Dans les arcanes du «road trip» de Marie-Christiane Mathieu

Vues de l'exposition «Toujours plus à l'ouest»
Photo: Marie-Christiane Mathieu Vues de l'exposition «Toujours plus à l'ouest»

La route demeure un motif de prédilection dans la création et le road trip un mode de captation encore emprunté par les artistes qui en renouvellent sans cesse la formule. La production de Marie-Christiane Mathieu s’inscrit dans cette veine depuis 2012, alors que des raisons professionnelles et personnelles lui font régulièrement prendre la route, que ce soit entre Montréal et Québec, ou en direction de New York, mais aussi sur la 132 et la Transcanadienne. Ce mode de vie a carrément orienté la pratique de l’artiste dans une nouvelle direction que permet de saisir l’actuelle exposition, la première en solo à Montréal depuis 2011. Il est heureux de la retrouver.

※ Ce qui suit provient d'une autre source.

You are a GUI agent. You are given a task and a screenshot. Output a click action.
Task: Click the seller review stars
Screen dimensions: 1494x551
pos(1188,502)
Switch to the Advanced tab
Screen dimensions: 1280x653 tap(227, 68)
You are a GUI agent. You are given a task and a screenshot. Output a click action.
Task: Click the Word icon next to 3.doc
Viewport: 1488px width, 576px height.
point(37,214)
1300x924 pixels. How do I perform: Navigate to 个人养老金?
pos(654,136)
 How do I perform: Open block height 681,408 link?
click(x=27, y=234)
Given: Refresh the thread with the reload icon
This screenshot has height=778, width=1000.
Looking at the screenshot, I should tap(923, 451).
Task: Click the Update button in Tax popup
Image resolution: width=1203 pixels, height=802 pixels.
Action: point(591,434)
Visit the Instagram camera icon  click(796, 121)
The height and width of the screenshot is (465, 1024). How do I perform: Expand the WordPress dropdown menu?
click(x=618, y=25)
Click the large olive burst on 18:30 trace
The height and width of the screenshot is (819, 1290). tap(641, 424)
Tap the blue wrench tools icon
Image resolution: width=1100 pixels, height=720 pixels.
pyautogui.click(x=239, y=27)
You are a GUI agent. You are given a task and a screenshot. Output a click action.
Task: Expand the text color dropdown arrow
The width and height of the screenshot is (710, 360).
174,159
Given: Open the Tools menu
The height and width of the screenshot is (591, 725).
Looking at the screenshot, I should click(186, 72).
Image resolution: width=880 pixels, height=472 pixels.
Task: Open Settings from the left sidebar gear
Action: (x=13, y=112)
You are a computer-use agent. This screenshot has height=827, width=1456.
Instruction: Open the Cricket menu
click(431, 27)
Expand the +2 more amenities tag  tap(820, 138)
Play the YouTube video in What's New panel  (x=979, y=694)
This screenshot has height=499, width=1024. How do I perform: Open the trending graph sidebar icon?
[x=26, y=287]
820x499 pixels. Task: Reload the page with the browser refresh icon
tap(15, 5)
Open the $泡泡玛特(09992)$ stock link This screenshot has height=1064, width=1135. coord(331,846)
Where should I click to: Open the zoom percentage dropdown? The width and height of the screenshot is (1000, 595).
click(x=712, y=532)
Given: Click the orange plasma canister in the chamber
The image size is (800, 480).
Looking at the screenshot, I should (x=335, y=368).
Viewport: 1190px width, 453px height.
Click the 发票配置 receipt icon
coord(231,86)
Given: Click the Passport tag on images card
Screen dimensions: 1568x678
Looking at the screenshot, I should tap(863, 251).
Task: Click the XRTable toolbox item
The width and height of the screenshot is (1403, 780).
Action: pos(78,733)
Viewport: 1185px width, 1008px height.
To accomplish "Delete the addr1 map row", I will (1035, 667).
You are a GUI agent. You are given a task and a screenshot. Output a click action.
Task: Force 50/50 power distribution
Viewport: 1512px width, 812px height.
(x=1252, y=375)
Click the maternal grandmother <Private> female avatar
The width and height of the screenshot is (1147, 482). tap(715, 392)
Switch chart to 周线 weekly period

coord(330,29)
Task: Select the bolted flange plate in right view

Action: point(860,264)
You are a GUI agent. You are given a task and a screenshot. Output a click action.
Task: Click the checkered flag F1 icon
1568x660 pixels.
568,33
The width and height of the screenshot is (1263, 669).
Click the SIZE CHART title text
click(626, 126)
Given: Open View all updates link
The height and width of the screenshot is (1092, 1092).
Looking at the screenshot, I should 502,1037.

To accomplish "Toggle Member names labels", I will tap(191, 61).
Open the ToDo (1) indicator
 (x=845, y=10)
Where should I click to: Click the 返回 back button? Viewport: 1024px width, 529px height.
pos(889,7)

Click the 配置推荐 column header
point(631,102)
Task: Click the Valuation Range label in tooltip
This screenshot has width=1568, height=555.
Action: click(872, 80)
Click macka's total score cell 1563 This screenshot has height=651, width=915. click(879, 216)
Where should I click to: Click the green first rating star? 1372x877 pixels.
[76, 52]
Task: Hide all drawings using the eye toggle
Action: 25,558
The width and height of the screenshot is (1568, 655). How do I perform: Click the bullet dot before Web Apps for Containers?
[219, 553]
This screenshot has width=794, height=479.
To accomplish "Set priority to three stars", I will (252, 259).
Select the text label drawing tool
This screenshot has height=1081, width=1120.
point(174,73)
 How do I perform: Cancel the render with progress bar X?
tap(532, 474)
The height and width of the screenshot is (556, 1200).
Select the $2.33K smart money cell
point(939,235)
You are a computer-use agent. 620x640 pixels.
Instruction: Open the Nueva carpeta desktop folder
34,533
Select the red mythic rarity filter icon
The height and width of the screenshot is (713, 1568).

Mathieu a transformé un camion en atelier afin de concilier sa mobilité accrue avec la poursuite d’une production artistique qui conserve de ses travaux antérieurs l’attrait pour les dispositifs de vision et les phénomènes optiques. Elle a cependant en partie délaissé les outils numériques qu’elle faisait siens auparavant au profit du plus simple appareil qu’est le sténopé, aménagé à même le camion utilisé pour ses déplacements.

Photo: Marie-Christiane Mathieu

C’est avec cette chambre noire de fortune qu’elle a produit les photos exposées, des vues de paysages aux abords des routes parcourues et de terrains de camping qui laissent deviner le voisinage de roulottes ou du géant américain de la grande distribution qui les accueille sur ses stationnements. Les kilomètres parcourus ont également permis de capter des ondes radio, des vidéos ainsi que d’autres images, des données dépassant le présent corpus qui, lui, est ciblé autour de la traversée du Canada que l’artiste a faite en duo avec l’artiste Geneviève Gasse.

Fascination

 

Les tirages sont présentés dans une installation qui se déploie sur une surface de bois dont le format est à l’image des panneaux publicitaires rencontrés sur la route. Plus qu’un simple support d’exposition, la paroi esquisse dans l’espace une trajectoire, évocatrice de la route, qui structure aussi deux faces qui séparent, d’un côté, les photos et, de l’autre, des artefacts et des reliques témoignant du parcours et de son organisation quotidienne. Quelques vêtements et plusieurs cartes de campings ou de parcs esquissent par exemple le territoire de cette aventure à la finalité imprécise. Dos à dos, les faces de l’installation reprennent la frontière séparant l’habitacle du paysage, l’intérieur depuis lequel la capture des traces fut sécrétée de l’extérieur observé.

Photo: Marie-Christiane Mathieu

Pris à l’aveugle par le dispositif dont le caractère primitif est particulièrement révélé dans une des images présentées, les paysages n’ont rien à voir avec l’imagerie des territoires désormais ratissés par Google et les techniques de géolocalisation. Tout au contraire. Les procédés choisis pour rendre compte de l’expérience de ce road trip insufflent un aspect artisanal qui, sans être nostalgique, redonne au voyage et à la production d’images leur pouvoir de fascination d’antan, laissé quasi intact malgré les bouleversements connus, en matière principalement de technologies.

Malgré cette impression d’être ancrée dans un autre âge technologique, l’exposition fait entendre les tensions de mondes et de générations distincts qui se rencontrent. En partie autobiographique, ce road trip mène à des récits pluriels qui embrouillent finalement les pistes. Aux photos et aux artefacts présentés s’ajoute un livre d’artiste qui intègre un texte de fiction de Simon Harel, autre complice. Son personnage masculin chérit les bootlegs sur cassette des Grateful Dead, alors qu’il est convoyé avec d’autres ouvriers vers les mines pour y travailler. Les sites industriels sont comme la bande magnétique, en voie d’être supplantés, épuisés, faute d’être soignés. Tout en réactivant le mythe du road trip, cette expo fait donc la critique fascinée des transformations profondes qui façonnent nos rapports au paysage, dans les loisirs comme le travail.

Toujours plus à l’ouest 

De Marie-Christiane Mathieu, avec la collaboration de Geneviève Gasse et Simon Harel. À la Maison de la culture du Plateau-Mont-Royal, 465, avenue du Mont-Royal Est, jusqu’au 8 décembre.